Ms. P, 45, was a nurse working in the cardiology department of a large hospital. Her duties were varied, and included, among other things, accessing patient medical records to review lab values and other diagnostic tests ordered by physicians, and writing progress notes in patients’ charts.
When she was originally hired by the hospital, she was given a lecture from human resources about the importance of patient confidentiality. Ms. P was required to sign an agreement stating that she would protect patient confidentiality by only seeking or obtaining information regarding a patient that was required to perform her duties.
Later, when the U.S. Health Insurance Portability and Accountability Act (HIPAA) went into effect, Ms. P was required to go to another human resources seminar and sign a revised confidentiality agreement.
The revised agreement stated that she would not access or view information other than what was required to do her job, and that she would immediately ask her supervisor for clarification if she had any questions about whether information was required for her job.
Finally, the agreement contained a section saying that Ms. P acknowledged that violation of the facility’s confidentially policy could result in disciplinary action up to and including termination.
Ms. P understood the importance of patient confidentiality and would never look in the records of patients that weren’t hers—with two exceptions. Ms. P’s mother and sister both had serious chronic conditions that frequently resulted in hospital visits over the years.
Ms. P’s mother had Parkinson’s disease, was on numerous medications, and was prone to falls. Ms. P’s older sister, who lived with her, had Down syndrome. Ms. P would periodically look up her mother’s and sister’s health records on the hospital computer to get information or to access their treatment plans. She didn’t see anything wrong with this because it was her own family.
One of her colleagues, however, had noticed Ms. P looking at the records on more than one occasion, and anonymously reported her. The hospital’s HIPAA compliance officer began an investigation that revealed that Ms. P had accessed her mother’s charts on 44 separate occasions and her sister’s charts on 28 occasions.
When the human resources director confronted her with the results of the investigation, Ms. P admitted that she had accessed the records, but that they were the records of her family members and therefore she didn’t see anything wrong with it.

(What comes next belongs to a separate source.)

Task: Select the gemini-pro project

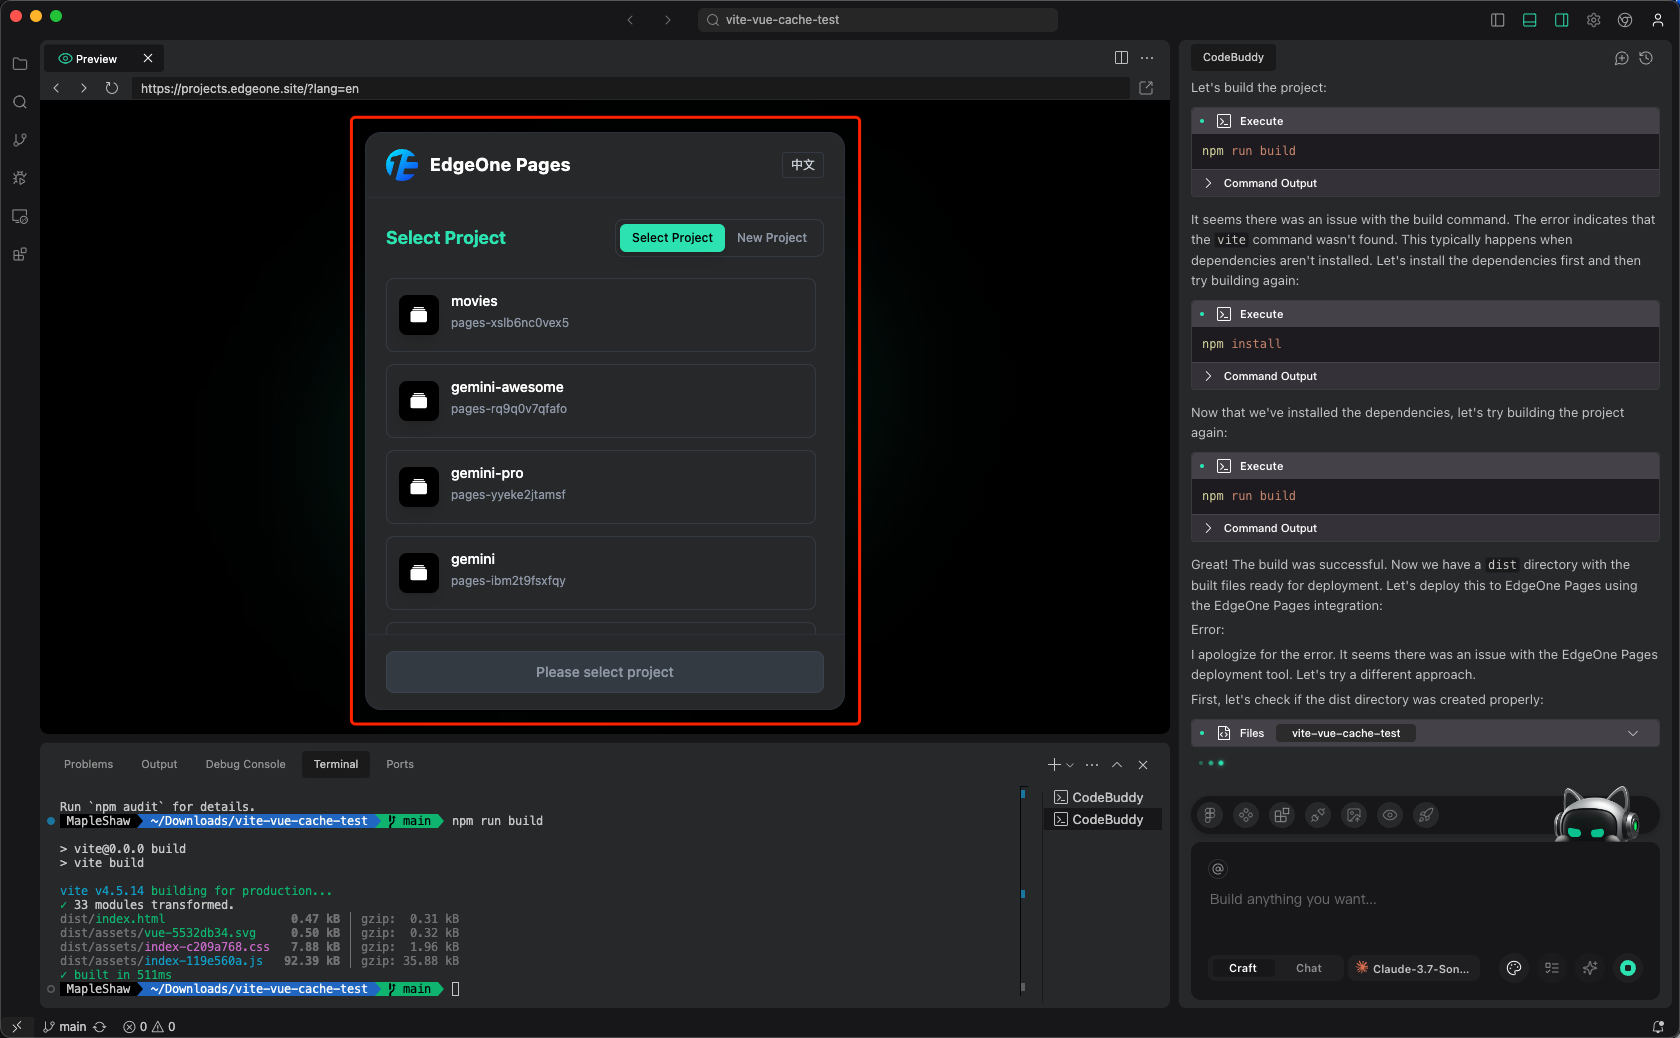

“Did you need to access information from their medical records in order to do your job as a clinical affiliate in the cardiology department?” the human resources director asked sternly.
“No,” Ms. P replied. “They were not cardiology patients.”
She was fired that day. Angered by the loss of her job, Ms. P sought the advice of an attorney to see if she could sue the hospital for wrongful termination. The attorney was skeptical.
“HIPAA violations are taken very seriously,” he said. “Did they give you training about patient privacy?”
Ms. P admitted that she’d had training.
“Were you asked to sign anything?” the attorney inquired.
“Well, yes,” Ms. P said. “I did sign a confidentiality agreement, and the hospital does have a policy that you could lose your job for violating it. But this was my mother and sister! They don’t mind that I looked at their records!”
“That’s irrelevant,” the attorney said. “It doesn’t matter if they are family or not. You still didn’t have the right to look at the records. I don’t think we have a leg to stand on, unless…” the attorney trailed off, thinking.
“How old are you?” he suddenly asked.
When she told him, he smiled. “I think we may have an angle. We can try suing the hospital for age discrimination. We can claim that the privacy violation was merely a pretext to get rid of you – a higher paid experienced nurse – and replace you with a less expensive junior person.”
The attorney filed the papers against the hospital. The hospital’s attorney promptly filed a motion to dismiss. The court, after reviewing all the facts, dismissed Ms. P’s case.